The Minnesota Internet Crimes Against Children task force is investigating the involvement of William Melchert-Dinkel, a 47-year-old nurse and father living in Faribault, Minnesota. An affidavit submitted by investigators to a U.S. court said that Melchert-Dinkel had used different aliases in chat-rooms and admitted to police that he coaxed at least five different people to commit suicide using the internet.

Kajouji’s brother Marc told media that his sister’s suicide could have been prevented, and believed that the internet conversations were the decisive factor in her death. “It just shows you the kind of world that’s out there on the Internet. That conversation wouldn’t have taken place in person,” he said.

Schadenberg said, “Suicide predators take advantage of chat-rooms or internet sites to encourage suicide.

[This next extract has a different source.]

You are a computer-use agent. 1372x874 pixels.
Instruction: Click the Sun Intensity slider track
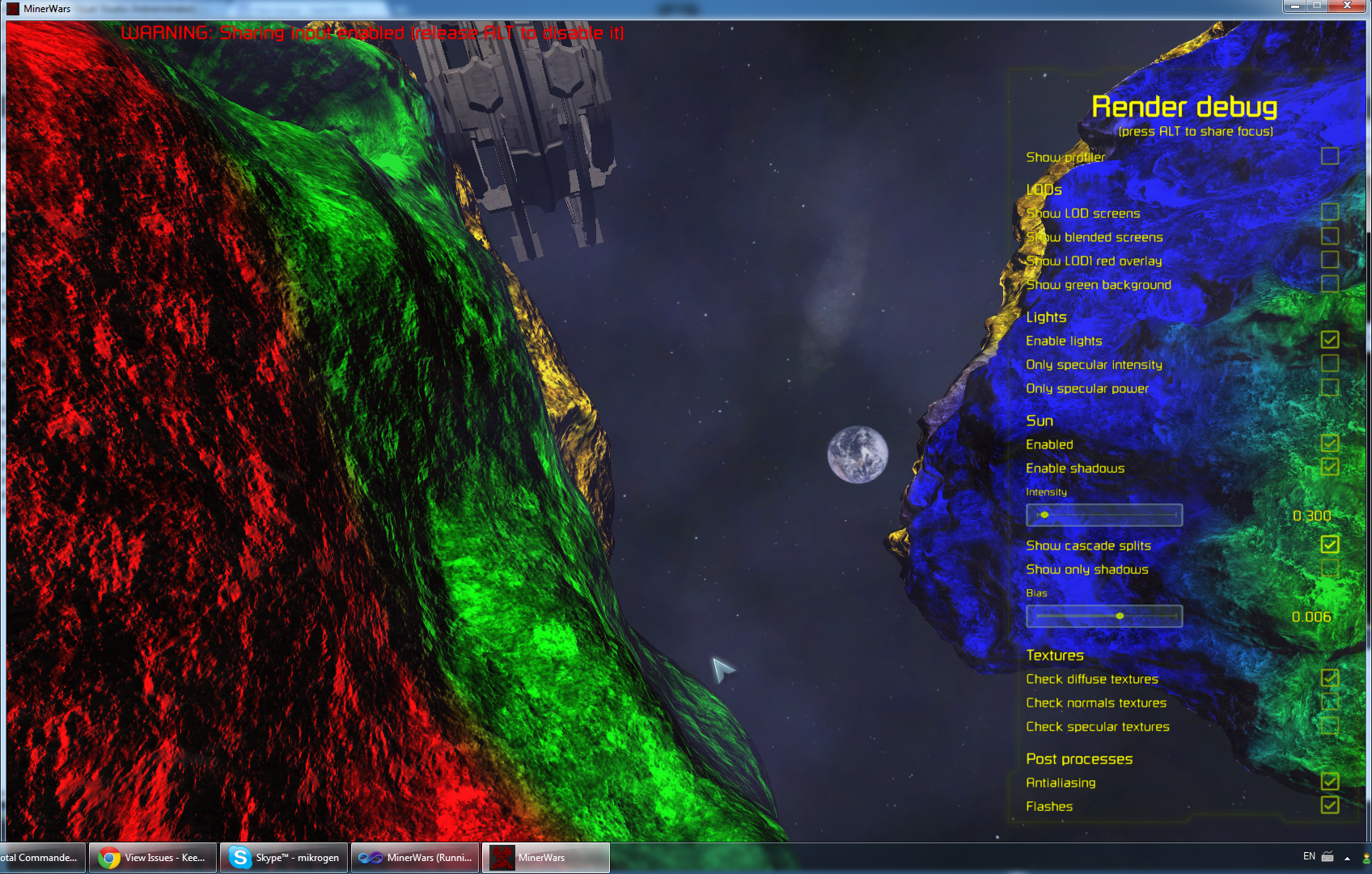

The twisted thinking of a suicide predator can only be stopped by the law ensuring that suicide predators can be convicted of assisted suicide.”

The law could affect pro-assisted suicide organizations that maintain websites, give interviews and post videos and instructional books to the internet that promote their pro-suicide philosophy.

The Euthanasia Research and Guidance Organization (ERGO), formerly known by the name the Hemlock Society, maintains a website that includes links to sites where a reader can purchase the notorious suicide instruction manual Final Exit, including electronic and DVD versions. ERGO’s suicide manifesto is also posted to the website and says, “Every competent adult has the incontestable right to humankind’s ultimate civil and personal liberty—the right to die in a manner and at a time of their own choosing.”

The Switzerland-based organization Dignitas also maintains a website which publicizes the lobbying efforts of its founder, Ludwig Minelli. Minelli has advocated that assisted suicide be made legal everywhere for anyone who wants to die, including those who do not suffer from any terminal illness, including the severely depressed.

Dignitas has admitted to having helped to kill at least 54 British people and uncounted others from around Europe.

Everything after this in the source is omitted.